======== Materials provided

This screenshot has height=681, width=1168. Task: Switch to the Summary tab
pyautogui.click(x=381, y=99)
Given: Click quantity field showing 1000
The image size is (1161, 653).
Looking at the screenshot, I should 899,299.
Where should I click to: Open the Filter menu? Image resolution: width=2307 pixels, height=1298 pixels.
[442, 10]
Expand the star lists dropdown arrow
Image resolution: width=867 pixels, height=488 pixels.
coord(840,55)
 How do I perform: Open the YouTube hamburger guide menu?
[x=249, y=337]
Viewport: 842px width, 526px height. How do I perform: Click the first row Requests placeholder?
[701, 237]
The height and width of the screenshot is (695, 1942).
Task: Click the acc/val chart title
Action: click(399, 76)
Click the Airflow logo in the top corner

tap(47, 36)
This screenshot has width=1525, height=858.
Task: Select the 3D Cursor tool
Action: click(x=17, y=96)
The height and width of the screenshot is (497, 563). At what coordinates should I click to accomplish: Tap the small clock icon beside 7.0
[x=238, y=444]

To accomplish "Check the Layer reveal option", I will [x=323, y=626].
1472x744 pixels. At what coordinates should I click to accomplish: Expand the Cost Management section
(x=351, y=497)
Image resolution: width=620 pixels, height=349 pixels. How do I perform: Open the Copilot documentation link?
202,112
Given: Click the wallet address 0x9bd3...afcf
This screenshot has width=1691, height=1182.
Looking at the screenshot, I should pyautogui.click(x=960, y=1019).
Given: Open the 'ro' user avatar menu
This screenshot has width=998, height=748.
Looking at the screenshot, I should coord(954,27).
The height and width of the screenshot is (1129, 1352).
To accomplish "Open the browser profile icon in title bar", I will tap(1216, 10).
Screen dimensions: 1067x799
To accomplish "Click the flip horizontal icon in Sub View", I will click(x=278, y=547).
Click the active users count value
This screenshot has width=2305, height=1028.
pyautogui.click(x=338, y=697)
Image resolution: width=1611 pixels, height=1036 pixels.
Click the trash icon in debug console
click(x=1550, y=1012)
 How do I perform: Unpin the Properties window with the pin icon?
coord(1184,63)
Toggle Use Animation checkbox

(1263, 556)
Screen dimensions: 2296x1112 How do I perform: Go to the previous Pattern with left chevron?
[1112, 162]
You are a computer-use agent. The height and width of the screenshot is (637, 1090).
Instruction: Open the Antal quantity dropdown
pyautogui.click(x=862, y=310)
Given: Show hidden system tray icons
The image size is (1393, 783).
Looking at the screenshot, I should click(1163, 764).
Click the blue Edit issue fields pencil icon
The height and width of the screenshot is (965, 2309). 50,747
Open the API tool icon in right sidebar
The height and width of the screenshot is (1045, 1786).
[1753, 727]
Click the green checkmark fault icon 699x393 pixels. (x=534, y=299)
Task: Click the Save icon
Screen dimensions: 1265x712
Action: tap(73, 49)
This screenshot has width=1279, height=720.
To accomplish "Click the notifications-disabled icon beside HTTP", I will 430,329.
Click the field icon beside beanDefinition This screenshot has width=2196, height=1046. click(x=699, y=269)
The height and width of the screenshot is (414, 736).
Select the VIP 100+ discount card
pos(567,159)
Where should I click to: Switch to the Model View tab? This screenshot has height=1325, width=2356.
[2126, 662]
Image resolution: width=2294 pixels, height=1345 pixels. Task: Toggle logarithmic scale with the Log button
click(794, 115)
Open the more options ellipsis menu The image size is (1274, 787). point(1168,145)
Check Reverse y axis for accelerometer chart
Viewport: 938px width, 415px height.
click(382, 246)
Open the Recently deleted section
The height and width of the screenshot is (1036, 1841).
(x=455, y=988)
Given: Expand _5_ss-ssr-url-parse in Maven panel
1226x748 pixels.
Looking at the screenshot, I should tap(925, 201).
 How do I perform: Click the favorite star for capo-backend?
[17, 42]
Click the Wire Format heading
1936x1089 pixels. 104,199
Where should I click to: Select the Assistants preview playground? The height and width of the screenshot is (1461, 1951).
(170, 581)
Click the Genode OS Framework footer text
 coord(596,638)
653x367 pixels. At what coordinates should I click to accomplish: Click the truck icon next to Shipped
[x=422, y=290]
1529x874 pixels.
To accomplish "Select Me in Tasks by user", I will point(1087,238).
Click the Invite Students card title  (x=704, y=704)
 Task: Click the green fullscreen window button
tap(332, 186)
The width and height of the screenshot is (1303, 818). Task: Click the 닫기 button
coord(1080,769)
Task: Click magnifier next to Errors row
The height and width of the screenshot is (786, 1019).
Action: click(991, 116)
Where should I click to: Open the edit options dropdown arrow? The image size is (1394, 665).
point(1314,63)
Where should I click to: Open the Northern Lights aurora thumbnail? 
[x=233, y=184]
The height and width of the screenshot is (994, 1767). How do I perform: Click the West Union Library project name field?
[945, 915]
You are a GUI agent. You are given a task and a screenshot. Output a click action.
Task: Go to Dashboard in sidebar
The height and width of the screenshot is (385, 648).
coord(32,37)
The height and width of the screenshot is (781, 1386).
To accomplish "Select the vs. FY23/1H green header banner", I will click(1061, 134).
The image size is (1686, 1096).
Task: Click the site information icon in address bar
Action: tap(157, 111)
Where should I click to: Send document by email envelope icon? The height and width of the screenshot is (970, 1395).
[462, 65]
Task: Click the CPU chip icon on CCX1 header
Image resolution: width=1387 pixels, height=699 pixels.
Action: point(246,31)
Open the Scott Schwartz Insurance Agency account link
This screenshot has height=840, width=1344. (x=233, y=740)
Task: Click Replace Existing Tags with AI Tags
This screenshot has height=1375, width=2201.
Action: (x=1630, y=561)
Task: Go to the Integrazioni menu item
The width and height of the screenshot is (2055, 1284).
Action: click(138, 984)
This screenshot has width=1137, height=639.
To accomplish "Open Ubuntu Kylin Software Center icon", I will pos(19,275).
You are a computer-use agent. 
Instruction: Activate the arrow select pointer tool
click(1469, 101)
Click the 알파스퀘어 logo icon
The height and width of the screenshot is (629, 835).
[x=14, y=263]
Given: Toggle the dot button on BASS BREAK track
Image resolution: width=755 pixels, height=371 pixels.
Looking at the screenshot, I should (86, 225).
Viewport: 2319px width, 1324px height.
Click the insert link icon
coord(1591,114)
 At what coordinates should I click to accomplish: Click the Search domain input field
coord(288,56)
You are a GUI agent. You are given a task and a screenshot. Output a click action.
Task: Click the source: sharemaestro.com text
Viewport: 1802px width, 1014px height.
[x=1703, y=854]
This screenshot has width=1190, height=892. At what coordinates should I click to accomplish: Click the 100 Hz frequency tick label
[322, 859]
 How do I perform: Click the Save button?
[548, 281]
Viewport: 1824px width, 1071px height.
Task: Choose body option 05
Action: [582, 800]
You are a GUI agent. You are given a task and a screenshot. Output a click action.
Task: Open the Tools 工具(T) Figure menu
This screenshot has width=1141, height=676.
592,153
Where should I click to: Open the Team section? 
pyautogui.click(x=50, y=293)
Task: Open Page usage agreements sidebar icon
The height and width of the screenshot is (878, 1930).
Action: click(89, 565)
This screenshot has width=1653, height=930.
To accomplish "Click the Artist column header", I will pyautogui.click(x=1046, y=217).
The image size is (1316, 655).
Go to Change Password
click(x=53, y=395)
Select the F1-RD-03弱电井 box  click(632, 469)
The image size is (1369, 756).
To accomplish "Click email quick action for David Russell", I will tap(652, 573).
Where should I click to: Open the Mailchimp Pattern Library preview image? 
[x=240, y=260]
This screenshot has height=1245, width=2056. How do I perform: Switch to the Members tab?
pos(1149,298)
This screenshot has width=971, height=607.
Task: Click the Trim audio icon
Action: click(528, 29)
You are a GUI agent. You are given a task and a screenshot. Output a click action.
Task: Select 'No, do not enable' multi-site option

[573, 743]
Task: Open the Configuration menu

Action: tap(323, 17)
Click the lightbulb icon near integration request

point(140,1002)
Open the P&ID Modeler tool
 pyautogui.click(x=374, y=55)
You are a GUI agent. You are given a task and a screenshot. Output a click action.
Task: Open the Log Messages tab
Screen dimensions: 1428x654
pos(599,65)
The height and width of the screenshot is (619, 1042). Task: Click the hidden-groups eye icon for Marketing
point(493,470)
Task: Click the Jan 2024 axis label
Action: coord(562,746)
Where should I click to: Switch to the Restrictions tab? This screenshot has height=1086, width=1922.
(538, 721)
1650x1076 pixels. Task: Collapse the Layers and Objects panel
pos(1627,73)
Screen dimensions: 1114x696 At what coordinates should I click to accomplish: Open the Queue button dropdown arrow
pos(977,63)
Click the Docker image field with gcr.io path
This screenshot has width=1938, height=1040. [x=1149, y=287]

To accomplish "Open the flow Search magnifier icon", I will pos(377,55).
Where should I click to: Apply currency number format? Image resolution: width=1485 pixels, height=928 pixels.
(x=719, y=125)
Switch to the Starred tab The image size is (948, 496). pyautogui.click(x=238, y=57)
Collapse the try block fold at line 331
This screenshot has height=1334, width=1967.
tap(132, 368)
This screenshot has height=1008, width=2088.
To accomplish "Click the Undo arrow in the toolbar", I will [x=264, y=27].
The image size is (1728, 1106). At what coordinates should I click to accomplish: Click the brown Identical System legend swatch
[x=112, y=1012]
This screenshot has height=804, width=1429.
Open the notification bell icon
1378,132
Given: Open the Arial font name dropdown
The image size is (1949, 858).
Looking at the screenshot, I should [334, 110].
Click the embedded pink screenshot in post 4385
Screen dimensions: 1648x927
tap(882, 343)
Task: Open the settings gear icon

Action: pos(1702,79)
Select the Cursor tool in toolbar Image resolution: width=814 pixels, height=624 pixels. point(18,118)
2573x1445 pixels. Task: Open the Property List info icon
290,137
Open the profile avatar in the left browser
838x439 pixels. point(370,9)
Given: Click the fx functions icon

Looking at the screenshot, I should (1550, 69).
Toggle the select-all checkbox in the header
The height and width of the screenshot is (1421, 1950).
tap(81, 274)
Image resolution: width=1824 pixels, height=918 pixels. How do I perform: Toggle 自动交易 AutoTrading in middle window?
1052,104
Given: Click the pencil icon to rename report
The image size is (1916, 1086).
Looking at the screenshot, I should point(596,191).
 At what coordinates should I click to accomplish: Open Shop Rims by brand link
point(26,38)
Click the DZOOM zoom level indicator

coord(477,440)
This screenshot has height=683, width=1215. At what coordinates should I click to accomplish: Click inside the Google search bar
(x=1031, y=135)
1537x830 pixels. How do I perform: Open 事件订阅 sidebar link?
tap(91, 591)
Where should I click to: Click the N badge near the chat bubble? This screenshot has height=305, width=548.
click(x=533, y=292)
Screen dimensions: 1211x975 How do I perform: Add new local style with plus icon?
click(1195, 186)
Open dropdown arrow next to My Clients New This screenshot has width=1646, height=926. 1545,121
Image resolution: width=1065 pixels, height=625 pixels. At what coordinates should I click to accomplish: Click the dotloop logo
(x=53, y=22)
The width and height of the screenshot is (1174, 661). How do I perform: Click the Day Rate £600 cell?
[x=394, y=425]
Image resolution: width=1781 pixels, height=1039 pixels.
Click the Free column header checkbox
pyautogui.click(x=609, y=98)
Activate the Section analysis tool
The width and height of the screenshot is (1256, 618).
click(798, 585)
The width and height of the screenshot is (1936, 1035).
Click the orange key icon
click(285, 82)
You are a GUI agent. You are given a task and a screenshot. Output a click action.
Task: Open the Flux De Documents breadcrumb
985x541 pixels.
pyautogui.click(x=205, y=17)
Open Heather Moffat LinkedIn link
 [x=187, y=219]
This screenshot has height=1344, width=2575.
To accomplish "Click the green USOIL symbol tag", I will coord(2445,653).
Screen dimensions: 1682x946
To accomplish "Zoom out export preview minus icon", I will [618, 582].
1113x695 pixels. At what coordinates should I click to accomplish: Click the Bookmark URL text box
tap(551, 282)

================

### What needs to be done
Your reply is to repeat, unchanged, the lines above running from the one with "Task: Open the Tools 工具(T) Figure menu" up to and including the one with "The image size is (1316, 655).".

### Answer below
Task: Open the Tools 工具(T) Figure menu
This screenshot has width=1141, height=676.
592,153
Where should I click to: Open the Team section? 
pyautogui.click(x=50, y=293)
Task: Open Page usage agreements sidebar icon
The height and width of the screenshot is (878, 1930).
Action: click(89, 565)
This screenshot has width=1653, height=930.
To accomplish "Click the Artist column header", I will pyautogui.click(x=1046, y=217).
The image size is (1316, 655).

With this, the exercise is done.